Author SHA1 Message Date
Eugenio Grosso 723bf1445f kvm/flasharray: address review feedback on NVMe-TCP PR
Apply the review comments from the first round on #13061:

* FlashArrayAdapter.snapshot() and both getSnapshot() entry points now
  wrap the returned FlashArrayVolume in withAddressType(). Without this,
  snapshots taken against an NVMe-TCP pool had the constructor-default
  AddressType.FIBERWWN and ProviderSnapshot.getAddress() emitted an FC
  style WWN instead of the NVMe EUI-128, which the adaptive driver then
  persisted as the snapshot path.
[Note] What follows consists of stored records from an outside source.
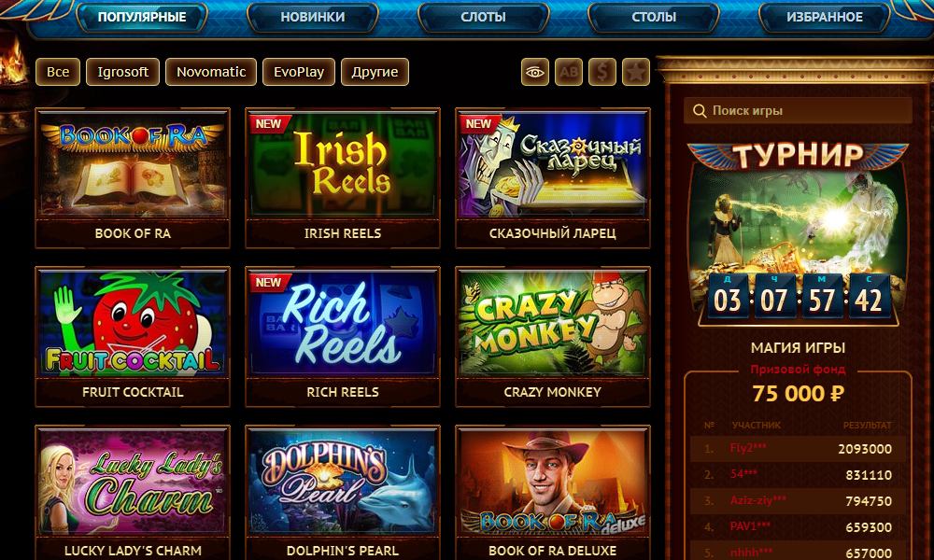Image resolution: width=934 pixels, height=560 pixels.
Task: Select the Fruit Cocktail strawberry game
Action: pos(133,323)
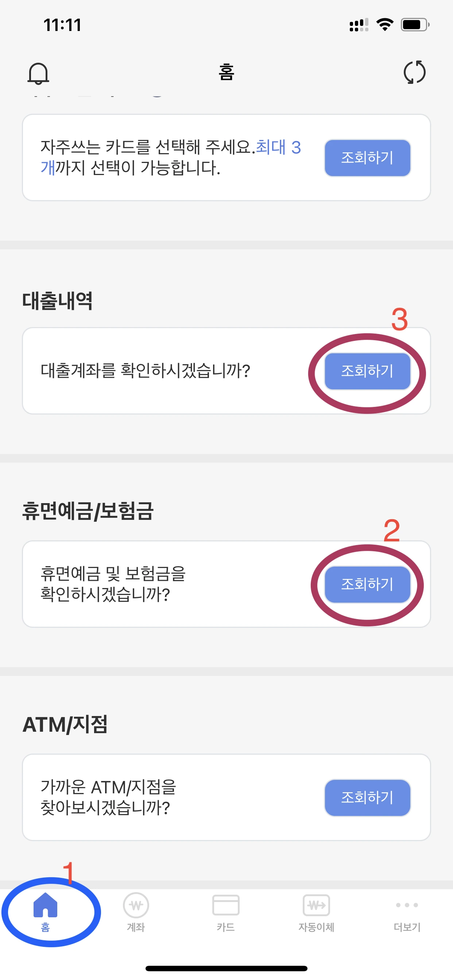This screenshot has width=453, height=980.
Task: Tap the 휴면예금/보험금 section heading
Action: (x=88, y=511)
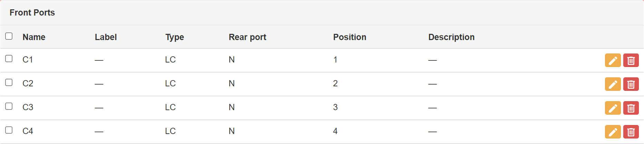This screenshot has width=644, height=144.
Task: Open rear port N link in C1 row
Action: (x=232, y=60)
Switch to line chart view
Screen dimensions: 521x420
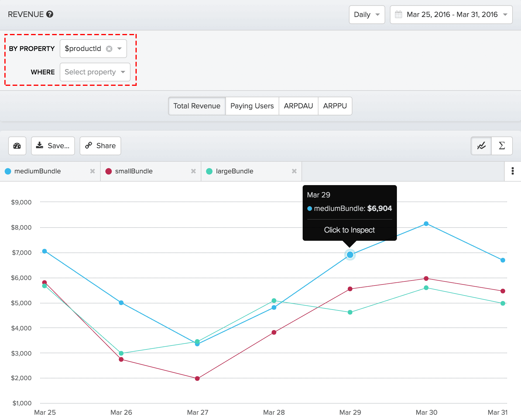click(481, 146)
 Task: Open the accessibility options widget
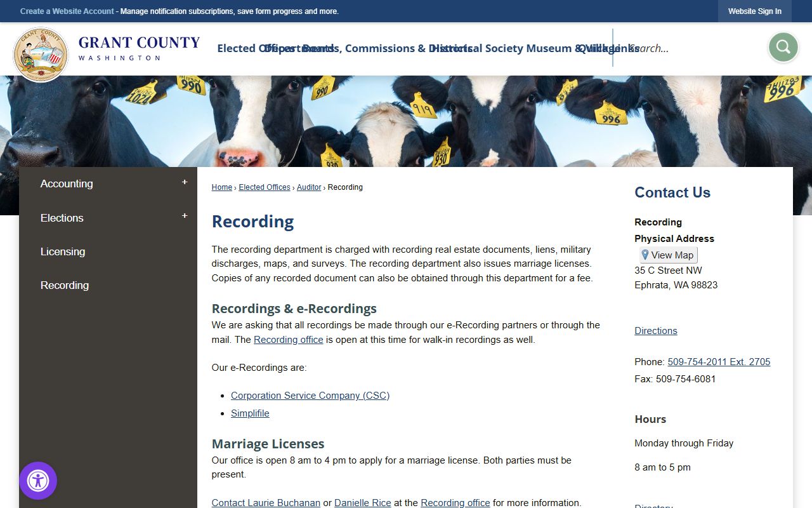(x=38, y=481)
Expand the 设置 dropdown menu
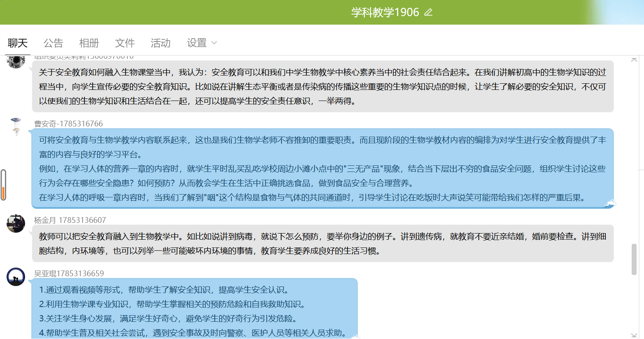 click(197, 43)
Verified end-to-end against Purity 6.7.7:
  a fresh NVMe-TCP snapshot now lands with install_path starting 006c... ,
  matching the source volume's EUI (previously it was 6-24a9370...).
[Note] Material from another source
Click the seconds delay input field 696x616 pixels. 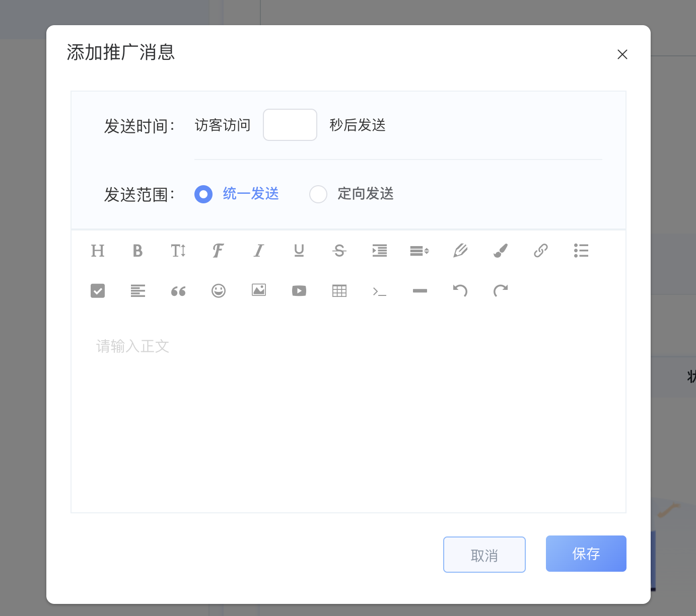290,125
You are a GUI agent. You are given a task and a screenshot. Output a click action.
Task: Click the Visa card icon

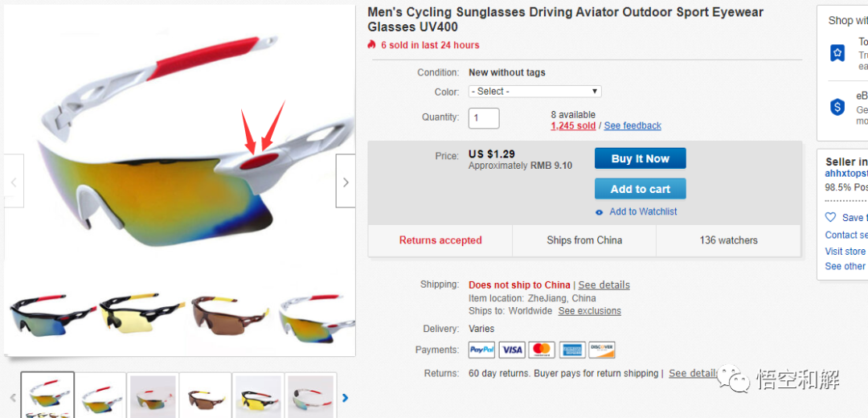512,350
* FlashArrayAdapter.attach() - retry path after 'Connection already
  exists' no longer requires a hostgroup-scoped match for NVMe-TCP. If
  hostgroup is not configured, or the existing connection is host-scoped,
  fall back to matching by host name, same as the Fibre Channel branch.
  Also normalize the 'volume lun is not found' message when no
  connection list is returned.

* FlashArrayAdapter.attach() - initial 'Volume attach did not return lun
  information' exception message now mentions both lun (FC) and nsid
  (NVMe-TCP) so the error is not misleading on NVMe deployments.

* FlashArrayAdapter.getVolumeByAddress() - validate the EUI-128 length
  before slicing. A short/malformed address used to throw
  StringIndexOutOfBoundsException deep inside getFlashArrayItem and be
  swallowed as 'not found'; now a clear RuntimeException is raised with
  the expected vs actual length.

* FlashArrayVolume.getAddress() - same defensive check when building an
  EUI-128 from the FlashArray volume serial; if the serial is shorter
  than 24 hex chars, fail with a clear message instead of SIOOBE.
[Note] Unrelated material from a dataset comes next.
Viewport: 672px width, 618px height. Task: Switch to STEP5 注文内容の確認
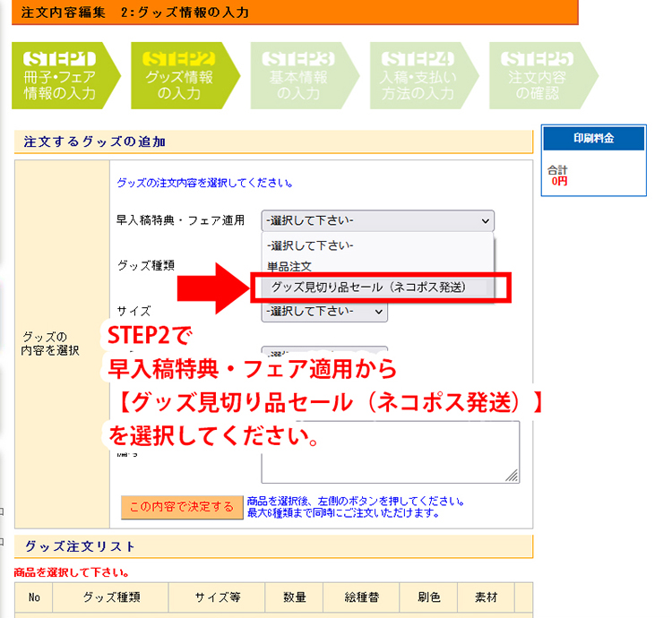coord(538,75)
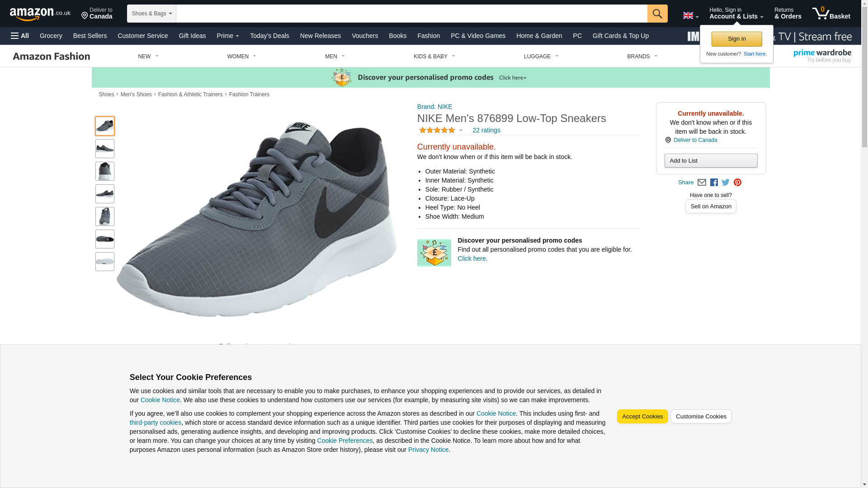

* MultipathNVMeOFAdapterBase.connectPhysicalDisk() - Integer.parseInt of
  the STORAGE_POOL_DISK_WAIT detail is now guarded; a non-numeric value
  falls back to the default rather than aborting the connect.

* MultipathNVMeOFAdapterBase.rescanAllControllers() - honour the boolean
  return from Process.waitFor(). If an nvme ns-rescan invocation does
  not complete in NS_RESCAN_TIMEOUT_SECS we destroyForcibly() it, so
  hung nvme-cli processes do not accumulate while the namespace poll
  loop retries.

* NVMeTCPAdapter - rename LOGGER_NVMETCP to LOGGER to match the naming
  convention used in the other KVM adapters.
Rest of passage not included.